As mentioned in the last question, I don’t think all that much about markets and the state of the industry (which can’t be all that miserable if million dollar book deals are becoming passé). I just write as well as I can, and try to maintain some perspective—nine years of writing, that’s an eyelash. I plan on sticking around long enough to be painfully embarrassed by everything I’m writing now.

Recently, I came across a quote from Dorothy Hewett in a 1998 interview with Overland: “…there will always be little presses, I believe this. There will always be people who believe in us, in creativity, who set up with virtually no money and just enthusiasm and idealism, to get out books.” That’s still very much the case, fifteen years on.

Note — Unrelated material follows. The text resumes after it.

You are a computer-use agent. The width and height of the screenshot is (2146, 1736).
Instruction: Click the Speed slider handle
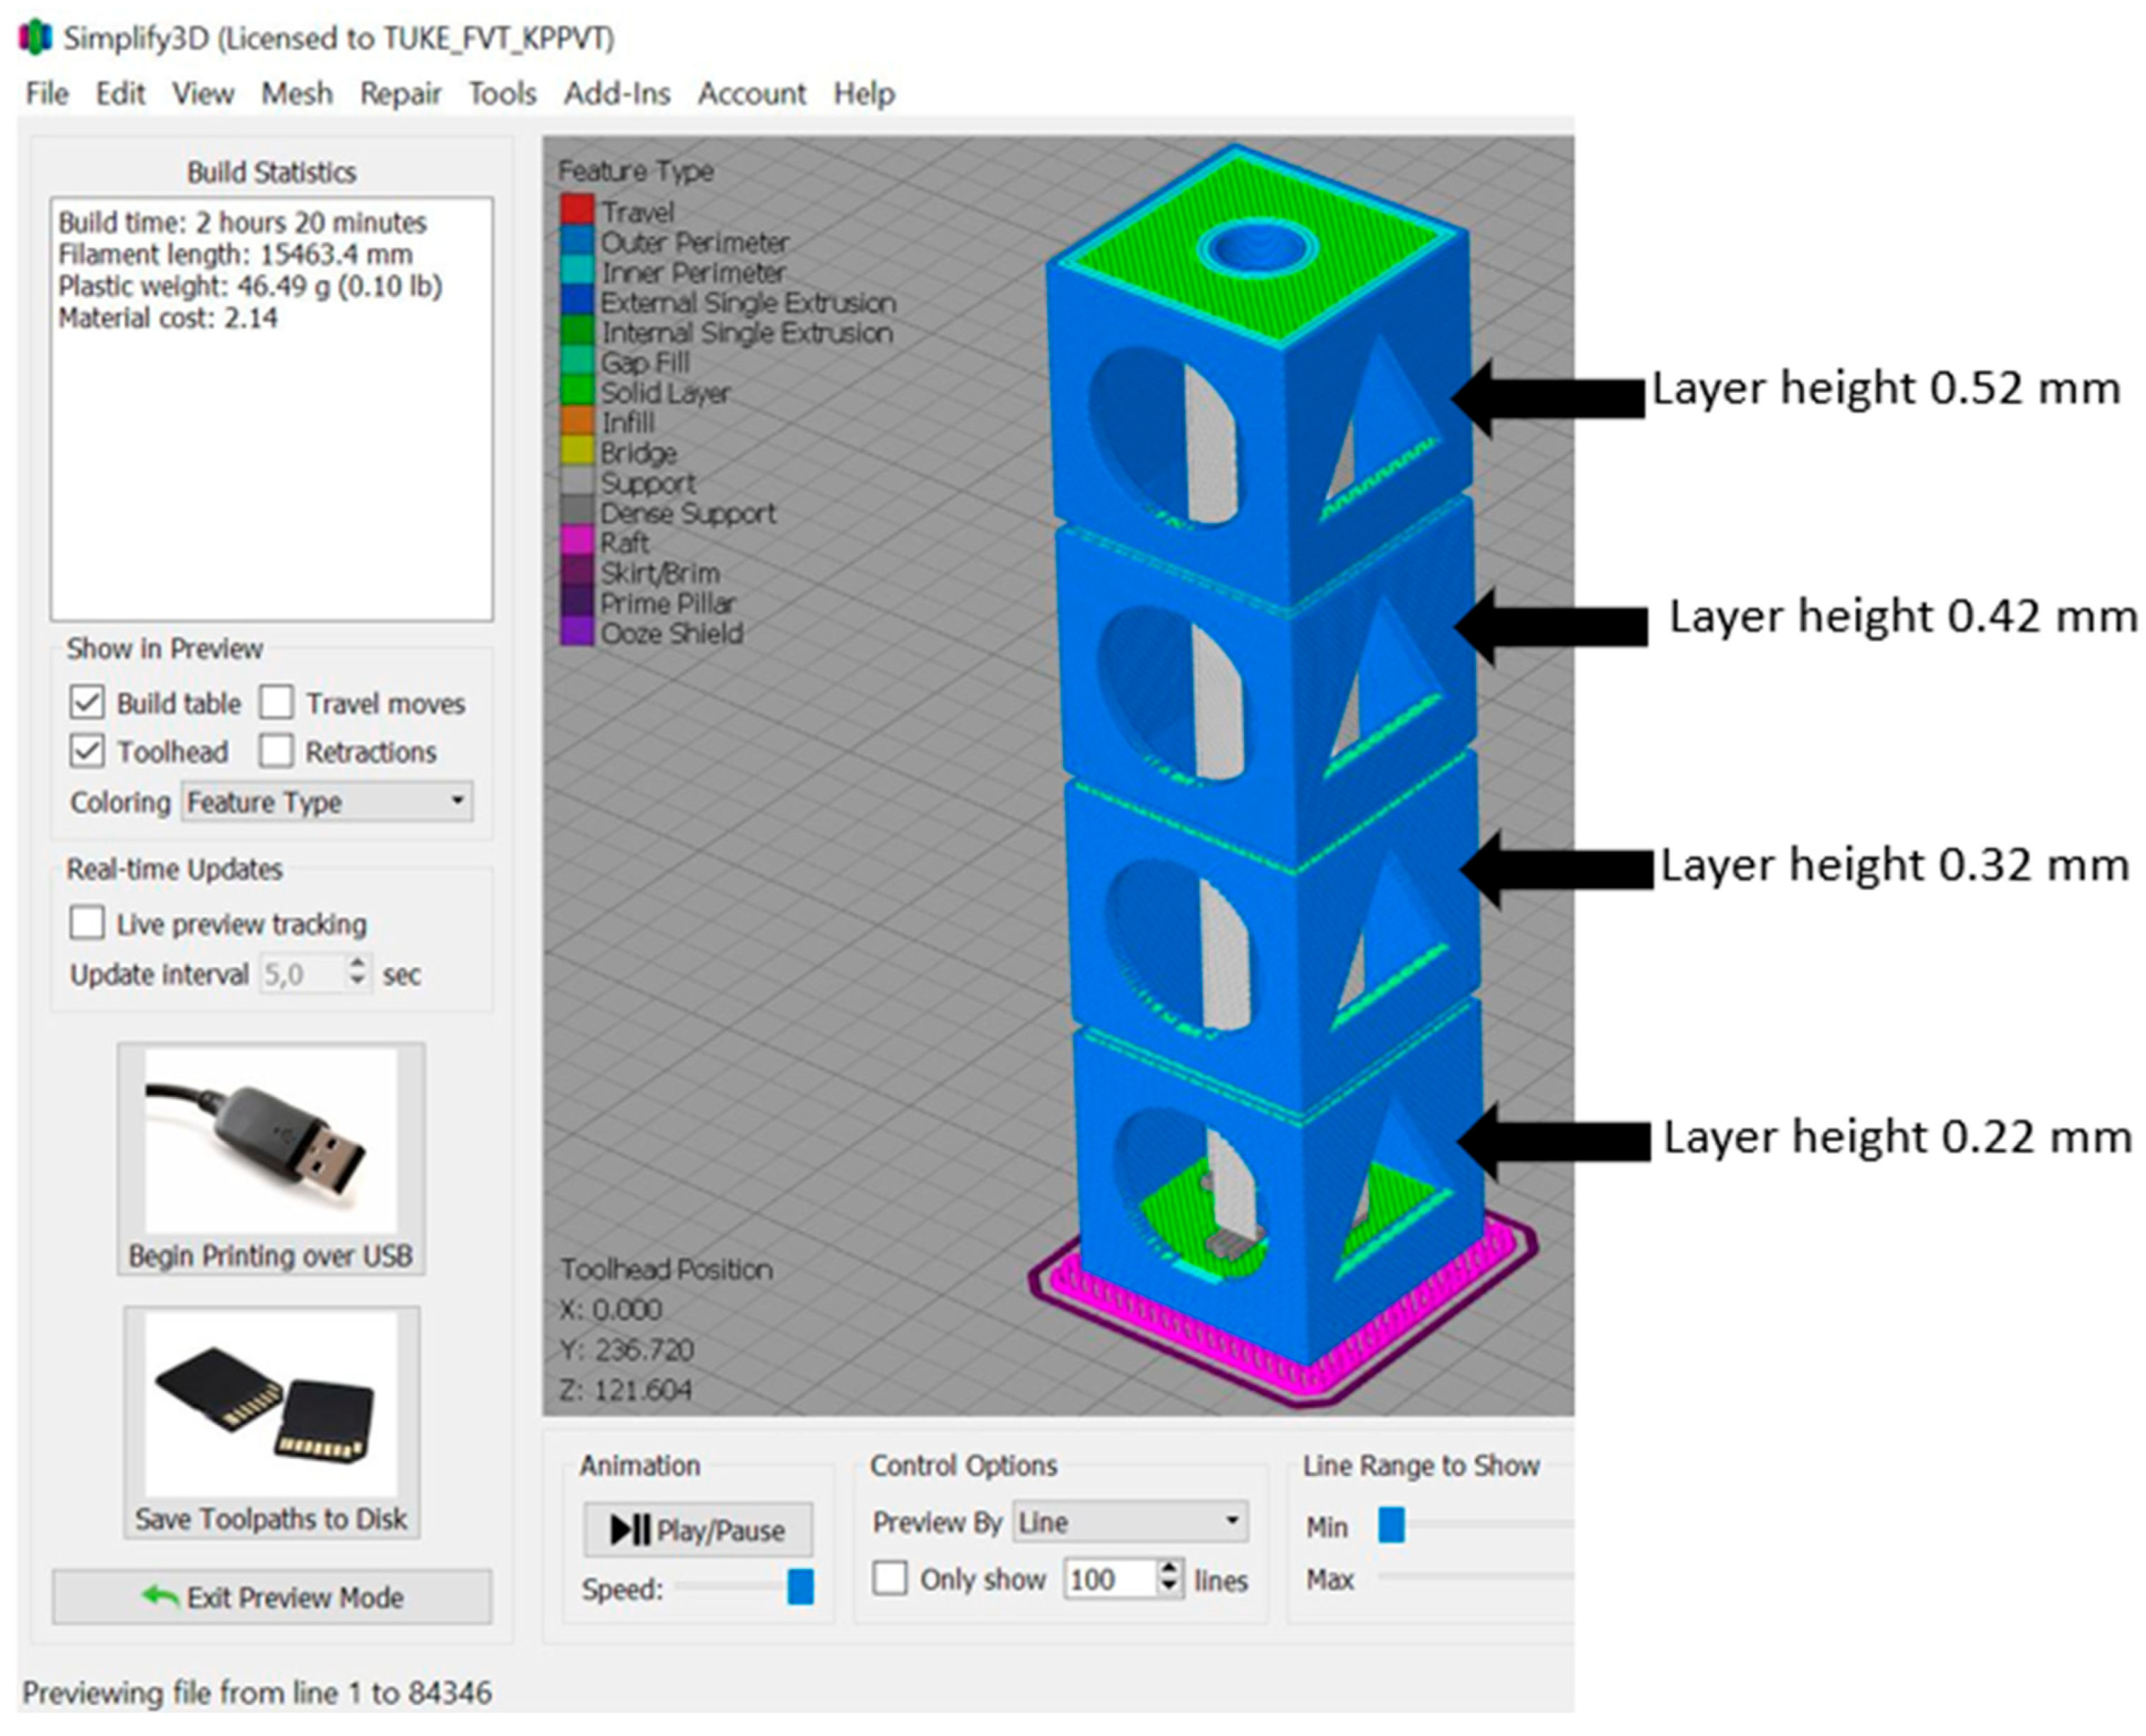point(800,1587)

I don’t see paper books as being in competition with ebooks; the two are simply different platforms for the same content, both with their own limitations and possibilities. I am a paper book buyer and borrower, and imagine I always will be. But I appreciate that ebooks allow for greater accessibility, so I’m not going to launch bottle rockets into the e-camp. It doesn’t have to be an either or.

Name the last five collections you have read. Which was your favourite and why?

Alice Munro The Love of a Good Woman
Ali Smith Free Love
Stephanie Vaughn Sweet Talk
George Saunders Tenth of December
Chris Somerville We Are Not the Same Anymore

Let me clarify/fess up by saying that these are the five collections I am currently jumping between. It’s rare that I’ll read a short story collection straight through, unless it’s for review, or it’s my sole companion on a long-haul flight, or I have to give it back to someone very quickly. All the abovementioned authors are wonderful, but George Saunders… I think anyone who has read or is reading Tenth of December will appreciate my hesitation to talk too much about him here, lest I gush. So I’ll just say that this is the best collection I’ve read since Alistair MacLeod’s Island, and that it is nothing at all like Island, except inasmuch as both works show astounding generosity and humanity, even when dealing in the devastating and the mediocre.


*actually, if there was less of a treacherous smoking chasm between industry rates and actual rates of pay for writers, that would be great. Jennifer Mills has a great post about it here.